→ RECORDS SHOWN
[Start of section]

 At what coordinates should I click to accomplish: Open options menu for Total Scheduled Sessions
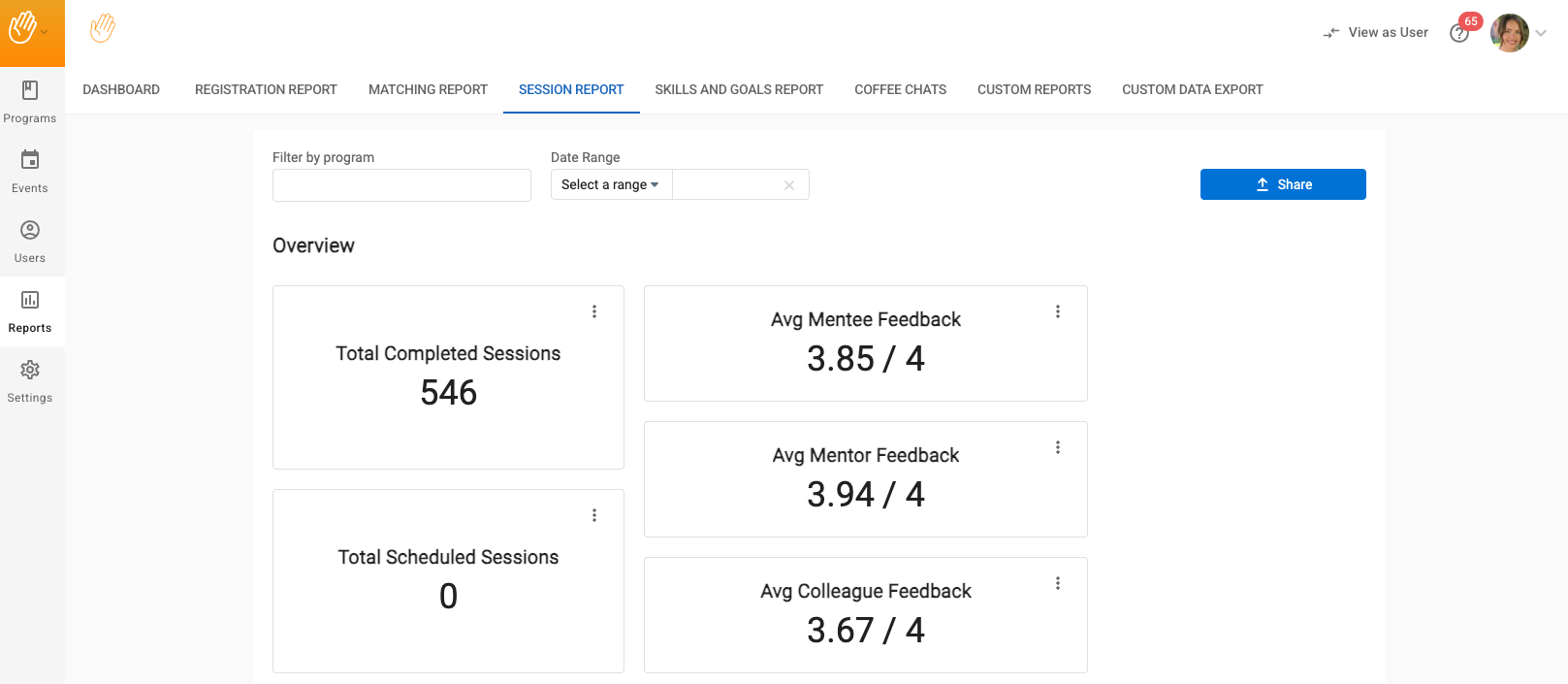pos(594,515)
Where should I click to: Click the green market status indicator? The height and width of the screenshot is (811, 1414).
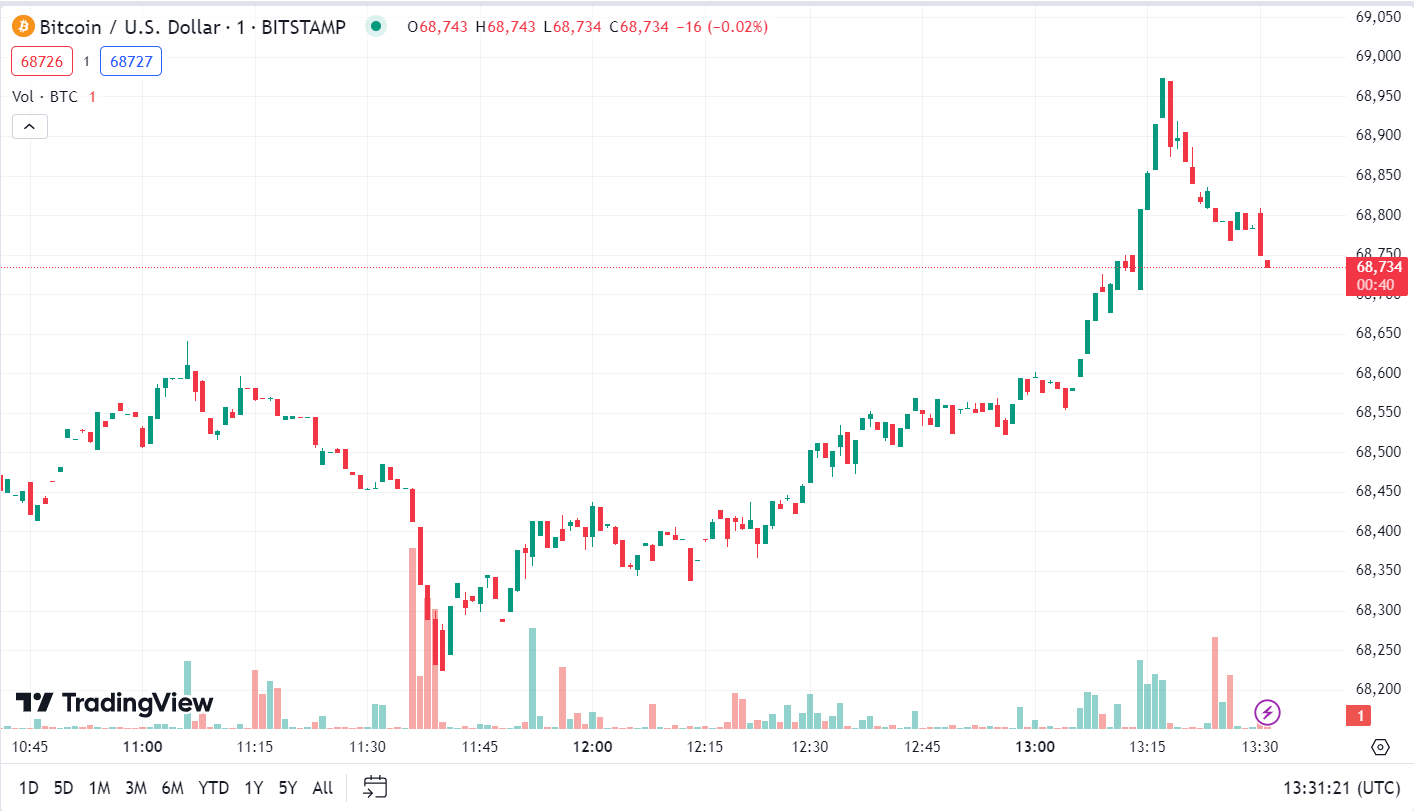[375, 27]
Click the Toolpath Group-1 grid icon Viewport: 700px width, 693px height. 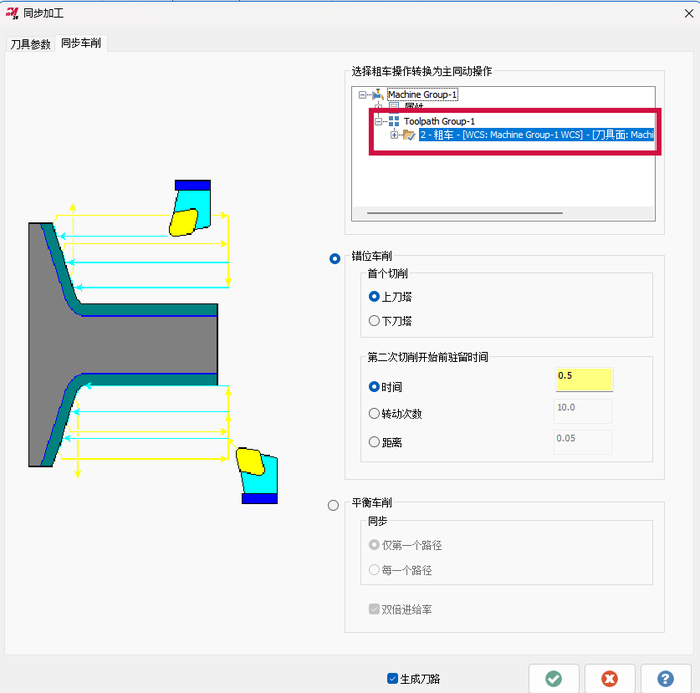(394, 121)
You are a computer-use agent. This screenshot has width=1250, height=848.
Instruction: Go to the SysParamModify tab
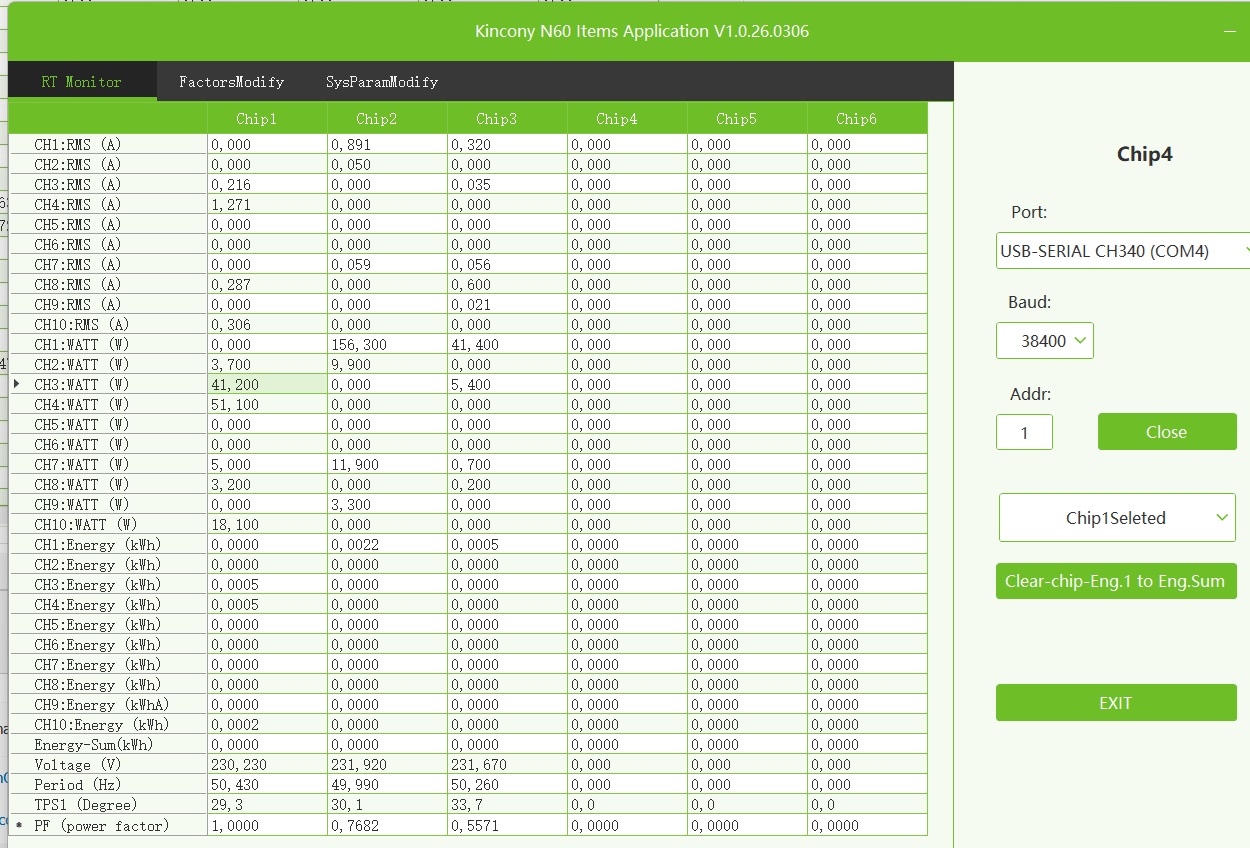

[End of section]

→ TASK PROMPT
Output exactly, and only, the lines running from the line containing "You are a computer-use" to the last line of the entries above, omitting the pictures.

→ OUTPUT OF THE TASK
You are a computer-use agent. This screenshot has width=1250, height=848.
Instruction: Go to the SysParamModify tab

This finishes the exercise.